> [PAGE EXCERPT]
================================
In a market, financial considerations are paramount, even without “rapacious” shareholders. The beauty of the old NHS and the reason why for neoliberals, it has always had a target painted on its back, is that it removed a need everyone has – healthcare - from the market. It wasn’t only non-profit, it was, more importantly, non-market.
Leys and Player give an illustration in their book. They talk about a US Health Maintenance Organisation (HMO) settling “criminal charges for discharging a 63-year old patient and then dumping her on the street in a hospital gown in a run-down area of Los Angeles”.
The HMO in question was Kaiser Permanente, a non-profit organisation.
The absence of shareholders did not, according to the authors, stop this particular organisation avoid taking on high risk, costly patients. It was reported, they say, “cherry-picking whole communities by closing down facilities in areas of high deprivation to avoid the cost of having to provide services to uninsured victims of accidents or gunshots and other emergencies that are more common in deprived areas.”
It’s not as if the UK government is unaware of the results of what it is doing. In 2003, the UK Treasury published a document on why a market in health was not a good idea.
Price signals don’t work, the consumer doesn’t have the necessary knowledge, there is a risk of over-treatment, a potential abuse of monopoly power and it’s hard to let hospitals go bust.
Actually the risk of over-treatment, or over-selling is present in any market. It’s just in health the consumer is in less of a position to argue (‘no I don’t need that craniotomy’).
In markets, especially markets populated by profit-maximising corporations, over-selling is inherent. As the economist Harry Shutt has pointed out, the customer is not always King, but there to buy as much as h/she can be persuaded to buy. It’s why markets are unavoidably anti-ecological. There are inherently unlimited.
================================
> [RECORD SET]
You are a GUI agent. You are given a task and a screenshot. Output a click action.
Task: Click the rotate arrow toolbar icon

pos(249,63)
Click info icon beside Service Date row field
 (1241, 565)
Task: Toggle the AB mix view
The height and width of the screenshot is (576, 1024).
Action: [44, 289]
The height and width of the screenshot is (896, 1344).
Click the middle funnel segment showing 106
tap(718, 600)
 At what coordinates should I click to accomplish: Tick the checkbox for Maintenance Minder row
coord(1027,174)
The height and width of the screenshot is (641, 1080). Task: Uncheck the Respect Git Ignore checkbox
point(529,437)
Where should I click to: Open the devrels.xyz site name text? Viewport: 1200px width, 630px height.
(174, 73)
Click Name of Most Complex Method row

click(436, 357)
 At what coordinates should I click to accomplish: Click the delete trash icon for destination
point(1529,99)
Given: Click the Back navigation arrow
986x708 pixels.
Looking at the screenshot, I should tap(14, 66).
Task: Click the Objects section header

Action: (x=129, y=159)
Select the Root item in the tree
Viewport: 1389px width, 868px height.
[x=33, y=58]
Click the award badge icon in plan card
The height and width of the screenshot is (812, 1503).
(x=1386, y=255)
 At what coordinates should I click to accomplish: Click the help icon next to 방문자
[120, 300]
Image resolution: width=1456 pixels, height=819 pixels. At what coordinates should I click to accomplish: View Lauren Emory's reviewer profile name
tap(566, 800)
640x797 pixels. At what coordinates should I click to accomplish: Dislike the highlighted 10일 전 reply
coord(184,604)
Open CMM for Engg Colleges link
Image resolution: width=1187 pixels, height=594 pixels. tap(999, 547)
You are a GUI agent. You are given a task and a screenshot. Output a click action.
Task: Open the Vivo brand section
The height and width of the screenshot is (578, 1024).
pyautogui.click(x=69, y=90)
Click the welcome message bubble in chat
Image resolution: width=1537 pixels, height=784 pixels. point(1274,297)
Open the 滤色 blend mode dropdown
================================
> [GOAL OF THE EXERCISE] Translate this sentence from the passage on healthcare markets into Spanish: "The HMO in question was Kaiser Permanente, a non-profit organisation." The records were drawn from a different source than the text.

> [ANSWER TO THIS PROBLEM] La HMO en cuestión era Kaiser Permanente, una organización sin fines de lucro.